EXERCISE GOAL —
Lines below that include the word "Given" should each be copied.

━━ RECORDS SHOWN ━━

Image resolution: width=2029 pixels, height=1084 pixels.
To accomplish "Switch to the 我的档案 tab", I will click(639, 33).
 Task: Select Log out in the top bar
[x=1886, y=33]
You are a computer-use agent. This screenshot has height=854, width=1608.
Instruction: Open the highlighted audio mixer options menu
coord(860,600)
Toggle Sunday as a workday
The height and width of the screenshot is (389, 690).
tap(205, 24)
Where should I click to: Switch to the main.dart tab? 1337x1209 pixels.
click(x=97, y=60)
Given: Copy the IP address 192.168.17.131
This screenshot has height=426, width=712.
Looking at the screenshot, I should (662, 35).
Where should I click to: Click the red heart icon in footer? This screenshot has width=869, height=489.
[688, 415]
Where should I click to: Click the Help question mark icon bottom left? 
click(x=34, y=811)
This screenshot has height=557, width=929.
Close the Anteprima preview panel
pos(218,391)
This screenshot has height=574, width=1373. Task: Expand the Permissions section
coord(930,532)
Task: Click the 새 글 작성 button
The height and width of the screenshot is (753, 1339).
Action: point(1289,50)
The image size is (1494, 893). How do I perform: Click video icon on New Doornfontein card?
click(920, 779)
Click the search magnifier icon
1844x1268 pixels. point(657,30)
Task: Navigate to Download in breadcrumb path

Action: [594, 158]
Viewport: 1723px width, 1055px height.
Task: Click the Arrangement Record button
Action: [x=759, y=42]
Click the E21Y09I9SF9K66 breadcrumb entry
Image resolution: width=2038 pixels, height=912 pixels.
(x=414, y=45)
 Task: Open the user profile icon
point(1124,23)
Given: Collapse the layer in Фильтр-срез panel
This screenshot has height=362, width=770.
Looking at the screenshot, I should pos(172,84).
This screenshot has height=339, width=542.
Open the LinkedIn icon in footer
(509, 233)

━━━

EXERCISE SOLUTION —
Given: Copy the IP address 192.168.17.131
Given: Collapse the layer in Фильтр-срез panel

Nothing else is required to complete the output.